*Task to carry out*: Every line containing the word "give" must be pulled from the records.

*Saved entries*:
════════

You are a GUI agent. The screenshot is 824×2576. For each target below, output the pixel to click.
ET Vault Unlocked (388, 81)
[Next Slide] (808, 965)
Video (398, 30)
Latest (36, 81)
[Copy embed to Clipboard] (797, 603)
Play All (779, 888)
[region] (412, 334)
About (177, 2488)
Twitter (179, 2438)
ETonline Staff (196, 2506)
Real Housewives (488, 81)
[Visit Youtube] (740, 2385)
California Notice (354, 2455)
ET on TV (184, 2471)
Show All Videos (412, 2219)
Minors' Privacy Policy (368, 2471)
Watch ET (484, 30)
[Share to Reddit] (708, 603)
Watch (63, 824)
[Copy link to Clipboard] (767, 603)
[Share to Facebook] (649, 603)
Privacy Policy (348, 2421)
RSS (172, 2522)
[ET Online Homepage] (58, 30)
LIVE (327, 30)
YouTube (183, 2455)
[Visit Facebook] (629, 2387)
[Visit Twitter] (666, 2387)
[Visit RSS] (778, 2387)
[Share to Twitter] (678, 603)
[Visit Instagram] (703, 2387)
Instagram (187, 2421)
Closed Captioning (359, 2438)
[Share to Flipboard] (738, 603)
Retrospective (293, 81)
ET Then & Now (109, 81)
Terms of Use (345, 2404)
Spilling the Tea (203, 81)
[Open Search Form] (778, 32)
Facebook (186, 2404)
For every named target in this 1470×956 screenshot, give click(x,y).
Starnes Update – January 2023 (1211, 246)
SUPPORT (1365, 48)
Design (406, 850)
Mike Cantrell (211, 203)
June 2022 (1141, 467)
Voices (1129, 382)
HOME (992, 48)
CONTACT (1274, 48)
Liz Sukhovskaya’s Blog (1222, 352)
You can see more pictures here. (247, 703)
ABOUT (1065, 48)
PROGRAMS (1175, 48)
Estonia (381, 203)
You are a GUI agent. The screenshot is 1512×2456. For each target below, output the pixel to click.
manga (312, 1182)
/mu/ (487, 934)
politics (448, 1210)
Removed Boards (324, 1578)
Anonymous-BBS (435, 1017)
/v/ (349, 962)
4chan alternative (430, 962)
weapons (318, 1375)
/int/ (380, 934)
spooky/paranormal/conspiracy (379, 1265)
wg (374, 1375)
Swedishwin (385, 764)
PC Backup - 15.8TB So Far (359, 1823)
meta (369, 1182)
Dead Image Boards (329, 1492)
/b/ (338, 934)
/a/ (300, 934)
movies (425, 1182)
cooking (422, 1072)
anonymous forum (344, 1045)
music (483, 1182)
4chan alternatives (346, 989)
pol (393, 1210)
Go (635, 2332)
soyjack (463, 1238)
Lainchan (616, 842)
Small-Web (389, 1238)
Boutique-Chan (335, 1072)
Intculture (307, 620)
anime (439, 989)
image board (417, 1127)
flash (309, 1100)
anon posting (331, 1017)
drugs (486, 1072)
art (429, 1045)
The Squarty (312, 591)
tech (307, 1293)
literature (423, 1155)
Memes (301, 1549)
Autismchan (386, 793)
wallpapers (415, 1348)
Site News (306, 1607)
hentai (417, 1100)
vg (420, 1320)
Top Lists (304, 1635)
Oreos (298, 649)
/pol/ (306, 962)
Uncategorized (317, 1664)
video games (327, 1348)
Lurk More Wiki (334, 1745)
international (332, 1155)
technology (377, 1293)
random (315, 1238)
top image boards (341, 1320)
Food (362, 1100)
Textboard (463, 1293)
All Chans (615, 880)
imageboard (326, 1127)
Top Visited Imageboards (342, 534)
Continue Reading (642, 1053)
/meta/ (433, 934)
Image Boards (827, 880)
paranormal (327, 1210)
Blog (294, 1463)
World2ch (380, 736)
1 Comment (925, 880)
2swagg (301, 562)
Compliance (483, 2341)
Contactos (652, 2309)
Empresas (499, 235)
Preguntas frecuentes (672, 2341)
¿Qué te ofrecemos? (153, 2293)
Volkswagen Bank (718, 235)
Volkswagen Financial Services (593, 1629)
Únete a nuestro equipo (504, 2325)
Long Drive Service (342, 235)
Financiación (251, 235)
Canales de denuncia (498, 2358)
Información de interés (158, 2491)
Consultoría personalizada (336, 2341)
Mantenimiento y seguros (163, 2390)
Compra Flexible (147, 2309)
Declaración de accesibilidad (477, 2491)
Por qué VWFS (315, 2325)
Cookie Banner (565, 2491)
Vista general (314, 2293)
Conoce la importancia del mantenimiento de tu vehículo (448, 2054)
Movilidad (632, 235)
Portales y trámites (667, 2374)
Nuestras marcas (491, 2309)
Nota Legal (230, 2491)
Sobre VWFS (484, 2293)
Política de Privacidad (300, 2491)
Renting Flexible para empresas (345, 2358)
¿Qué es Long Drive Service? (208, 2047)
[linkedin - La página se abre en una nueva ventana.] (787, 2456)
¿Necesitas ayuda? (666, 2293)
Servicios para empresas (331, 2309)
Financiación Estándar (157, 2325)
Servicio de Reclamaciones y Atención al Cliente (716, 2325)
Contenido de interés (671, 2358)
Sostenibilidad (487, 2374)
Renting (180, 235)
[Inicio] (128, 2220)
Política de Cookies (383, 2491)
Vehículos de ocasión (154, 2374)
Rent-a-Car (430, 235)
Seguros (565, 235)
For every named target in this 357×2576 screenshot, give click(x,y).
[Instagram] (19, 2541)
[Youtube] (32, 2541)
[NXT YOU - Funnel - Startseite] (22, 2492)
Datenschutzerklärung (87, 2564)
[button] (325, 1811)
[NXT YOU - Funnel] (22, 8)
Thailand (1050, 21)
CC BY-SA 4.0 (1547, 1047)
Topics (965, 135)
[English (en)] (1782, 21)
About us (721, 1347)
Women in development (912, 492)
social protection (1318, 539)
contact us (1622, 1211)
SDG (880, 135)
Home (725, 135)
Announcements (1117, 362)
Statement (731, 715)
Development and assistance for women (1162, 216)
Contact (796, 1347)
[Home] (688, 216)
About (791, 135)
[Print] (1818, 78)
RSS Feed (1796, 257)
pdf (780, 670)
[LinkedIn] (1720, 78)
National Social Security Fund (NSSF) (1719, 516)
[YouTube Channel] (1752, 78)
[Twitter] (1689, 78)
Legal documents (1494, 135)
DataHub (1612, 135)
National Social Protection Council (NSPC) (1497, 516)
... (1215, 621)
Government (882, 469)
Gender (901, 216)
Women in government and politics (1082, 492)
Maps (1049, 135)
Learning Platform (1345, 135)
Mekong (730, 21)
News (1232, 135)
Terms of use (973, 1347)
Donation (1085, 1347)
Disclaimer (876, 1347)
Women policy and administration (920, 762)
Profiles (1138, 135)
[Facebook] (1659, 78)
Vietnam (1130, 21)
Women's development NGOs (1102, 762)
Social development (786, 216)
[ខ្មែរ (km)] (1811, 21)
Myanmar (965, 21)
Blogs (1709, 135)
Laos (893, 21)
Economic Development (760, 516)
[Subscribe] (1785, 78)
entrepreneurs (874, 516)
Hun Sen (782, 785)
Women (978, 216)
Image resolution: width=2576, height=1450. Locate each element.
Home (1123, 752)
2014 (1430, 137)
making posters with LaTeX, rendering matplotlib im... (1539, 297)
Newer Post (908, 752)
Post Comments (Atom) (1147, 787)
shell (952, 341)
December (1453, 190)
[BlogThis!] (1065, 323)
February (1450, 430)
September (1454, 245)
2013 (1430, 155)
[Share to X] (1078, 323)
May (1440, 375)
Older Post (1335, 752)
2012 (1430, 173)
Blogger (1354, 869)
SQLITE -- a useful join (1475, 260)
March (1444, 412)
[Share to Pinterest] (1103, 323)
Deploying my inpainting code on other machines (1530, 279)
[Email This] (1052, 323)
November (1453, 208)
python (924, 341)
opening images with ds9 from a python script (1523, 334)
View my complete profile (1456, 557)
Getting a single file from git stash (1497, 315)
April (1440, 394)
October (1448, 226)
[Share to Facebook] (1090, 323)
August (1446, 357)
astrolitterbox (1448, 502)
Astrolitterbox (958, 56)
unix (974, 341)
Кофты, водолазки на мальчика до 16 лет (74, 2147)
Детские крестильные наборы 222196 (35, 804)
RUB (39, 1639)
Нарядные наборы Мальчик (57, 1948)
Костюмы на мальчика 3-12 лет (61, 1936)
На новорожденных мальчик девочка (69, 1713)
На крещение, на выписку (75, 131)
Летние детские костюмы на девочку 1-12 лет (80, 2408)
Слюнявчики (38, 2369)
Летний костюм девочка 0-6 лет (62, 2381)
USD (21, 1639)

════════

*Response below*:
For every named target in this 1470×956 screenshot, give click(x,y).
For every named target in this 357×2576 screenshot, give click(x,y).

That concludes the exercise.